Medioni earned his PhD from USC, and served as chairman of the computer science department from 2001 to 2007. He is the recipient of the 2019 IEEE PAMI Mark Everingham Prize for contributions to the computer vision community. He also is a fellow of IAPR, the IEEE, and AAAI, and earlier this year was named a fellow of the Asia-Pacific Artificial Intelligence Association (AAIA).
He has published four books, many articles, and is the recipient of 42 patents. Most recently, he was General Chair of the 2020 Conference on Computer Vision and Pattern Recognition (CVPR), and the coauthor on two papers presented at this year’s conference.
In this one-hour presentation (view full presentation above), Medioni explains his “non Ivory Tower” approach to research during his USC academic career, five primary lessons learned while working with and for startups, and finally two examples — Amazon Go and Amazon One — of inventing on behalf of customers by starting with a clear understanding of the customer problem, and working backwards to address it.

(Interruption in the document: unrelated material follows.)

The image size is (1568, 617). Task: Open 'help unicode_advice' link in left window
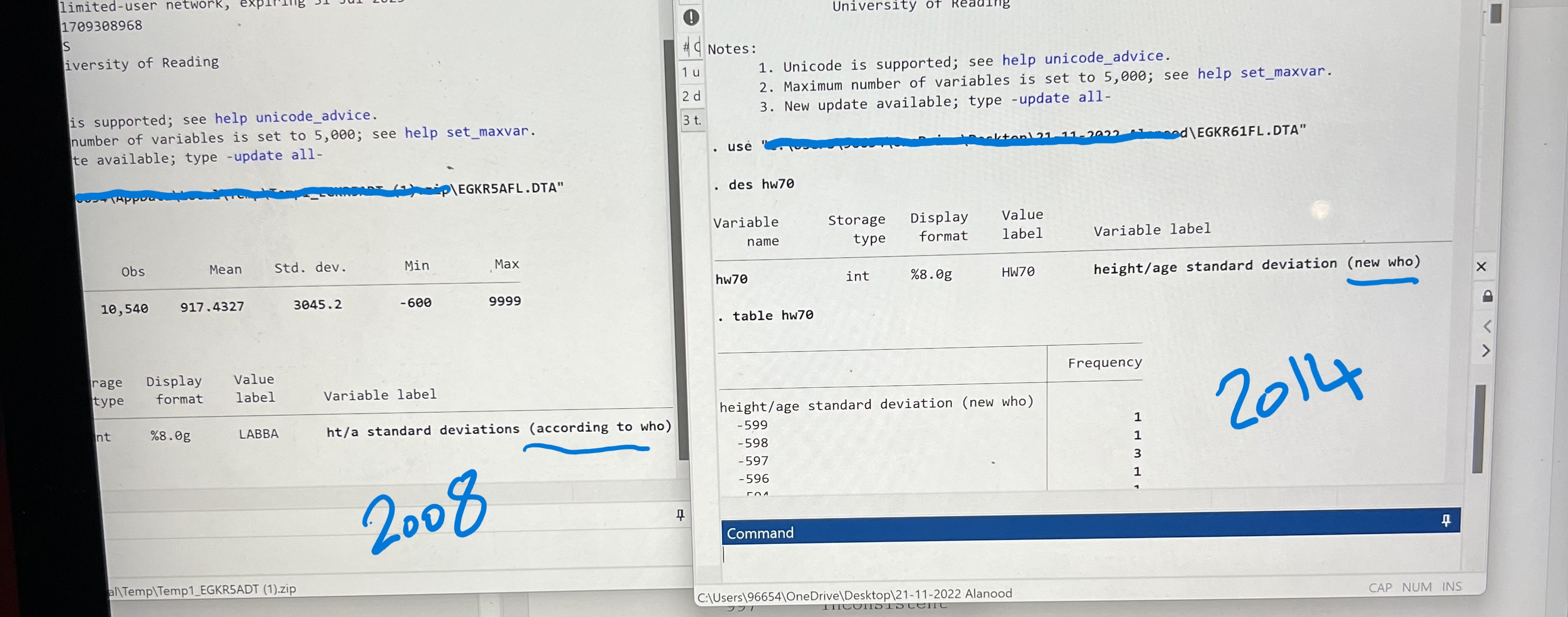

In his talk, Medioni said the core of the Amazon’s approach to inventing on behalf of customers is embodied in a Jeff Bezos quote: ‘It’s not the customer’s job to invent for themselves, it is your job to invent on their behalf. You need to listen to customers, but they won’t tell you everything.”

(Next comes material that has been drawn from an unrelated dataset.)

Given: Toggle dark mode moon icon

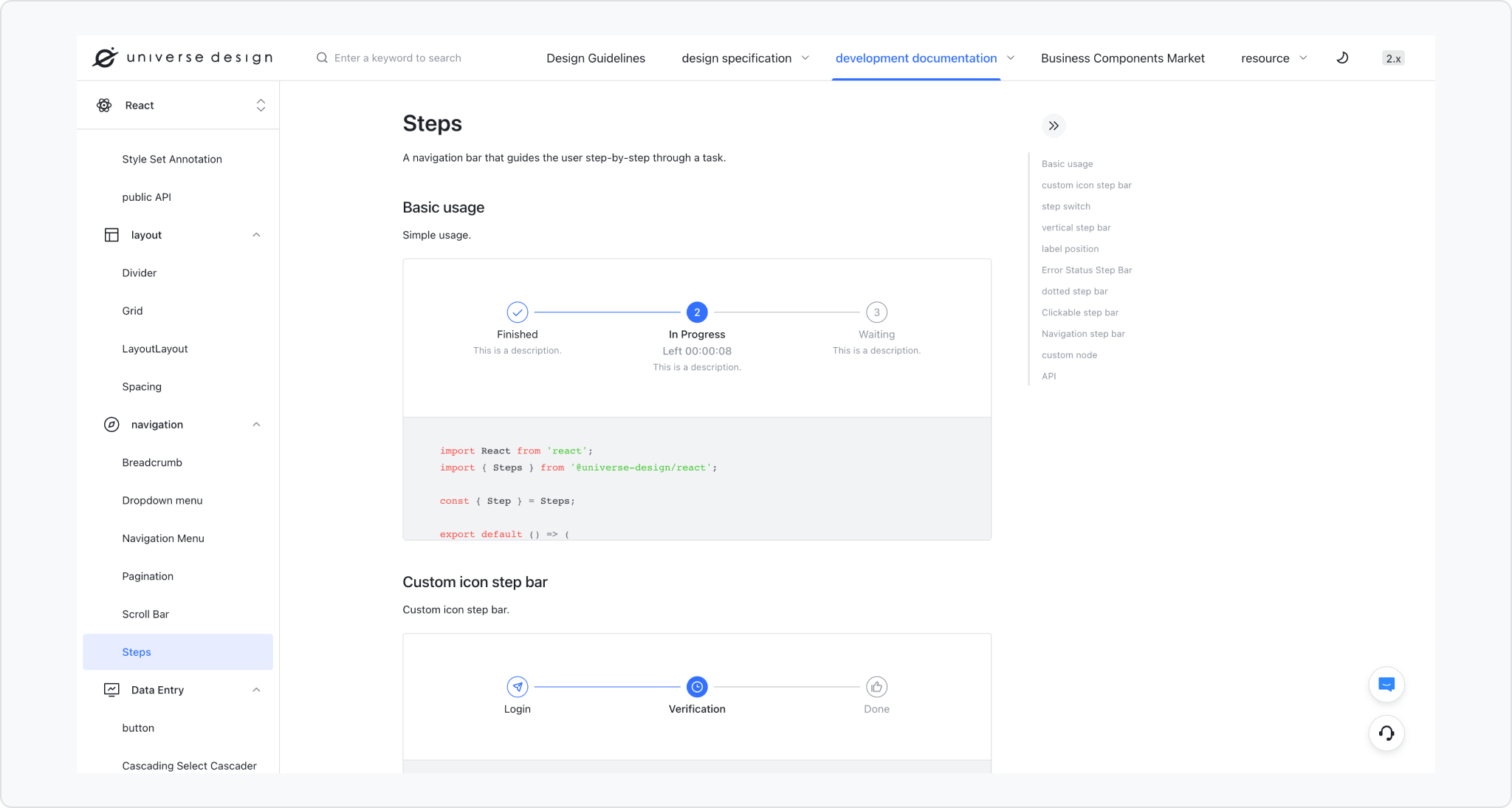Looking at the screenshot, I should 1342,58.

As a result, Medioni says, you need to invent on their behalf, explaining that Amazon Go Just Walk Out technology addresses customers’ frustration with waiting in checkout lines, while Amazon One addresses the friction customers experience while paying for goods at physical stores.
In concluding his talk, Medioni says now is a “golden age” for computer vision research because of the ability to solve real problems with commercial applications, and because companies large and small are looking at computer vision “as a core technology to reinvent the future.”